Are there some some months that are more prone to crimes?
-- GET TOTAL NUMBER OF CRIMES PER MONTH SELECT EXTRACT(MONTH FROM START_DATE) month_, count(*) total_crimes FROM CRIMES GROUP BY month_ order by total_crimes desc;
Most crimes occur during the Summer season. Is it maybe due because people are more on vacation (buglaries) ? The different statistics per crime type and month will give us the answer.
A lot of conclusions can be drawn from this chart but we can see clearly that burglaries and robberies are at their highest in the summer months. On the contrary, we see that all crime type drop significantly during the winter months, and especially in February. We make the assumptions that people are more going out in the Summer and are thus more prone to these types of crimes.
How do the crimes spread accross the week?
-- GET TOTAL NUMBER OF CRIMES PER DAY OF THE WEEK SELECT start_day day_of_the_week, count(*) total_crimes FROM CRIMES GROUP BY day_of_the_week order by total_crimes desc;
Crimes do most occurs on Fridays and Saturdays.

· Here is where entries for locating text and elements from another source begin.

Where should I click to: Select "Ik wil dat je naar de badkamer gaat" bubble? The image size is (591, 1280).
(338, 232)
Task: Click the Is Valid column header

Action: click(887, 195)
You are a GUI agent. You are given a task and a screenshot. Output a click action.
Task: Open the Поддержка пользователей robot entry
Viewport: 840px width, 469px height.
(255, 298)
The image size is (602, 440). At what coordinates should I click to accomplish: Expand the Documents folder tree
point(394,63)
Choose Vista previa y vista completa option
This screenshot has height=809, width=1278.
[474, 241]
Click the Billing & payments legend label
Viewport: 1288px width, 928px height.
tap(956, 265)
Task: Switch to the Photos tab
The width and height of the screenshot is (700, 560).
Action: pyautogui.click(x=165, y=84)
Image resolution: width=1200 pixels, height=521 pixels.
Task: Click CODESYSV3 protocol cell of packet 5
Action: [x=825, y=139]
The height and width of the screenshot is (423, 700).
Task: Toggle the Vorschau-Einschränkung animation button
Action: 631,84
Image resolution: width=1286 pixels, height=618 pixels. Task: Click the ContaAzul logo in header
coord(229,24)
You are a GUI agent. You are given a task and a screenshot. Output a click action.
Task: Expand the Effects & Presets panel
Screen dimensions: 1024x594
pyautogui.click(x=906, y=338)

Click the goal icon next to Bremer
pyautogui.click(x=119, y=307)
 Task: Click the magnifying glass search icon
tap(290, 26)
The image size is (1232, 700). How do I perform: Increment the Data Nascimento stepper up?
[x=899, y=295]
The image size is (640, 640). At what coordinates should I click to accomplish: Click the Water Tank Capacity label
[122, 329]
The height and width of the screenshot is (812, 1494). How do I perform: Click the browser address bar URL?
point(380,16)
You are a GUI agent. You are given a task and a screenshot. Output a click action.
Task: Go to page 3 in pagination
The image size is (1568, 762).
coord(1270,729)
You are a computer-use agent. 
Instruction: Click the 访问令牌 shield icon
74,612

People tend more to go out on these days of the week.
Per hour of the day
Do crimes most occur during the day or during the night?
Attention: for the hours (start_time and end_time), we noticed that there is an abnormal amount of crimes occurring at midnight and for which the start_time is the same as the end_time. Out of a total of 15 704 crimes with a duration of less than a minute, 2738 (17.44%) occur at midnight (and hence stopped at midnight as well). We decide to not take into account these data. We assume these are the default hour for crime for which the timestamps are unknown.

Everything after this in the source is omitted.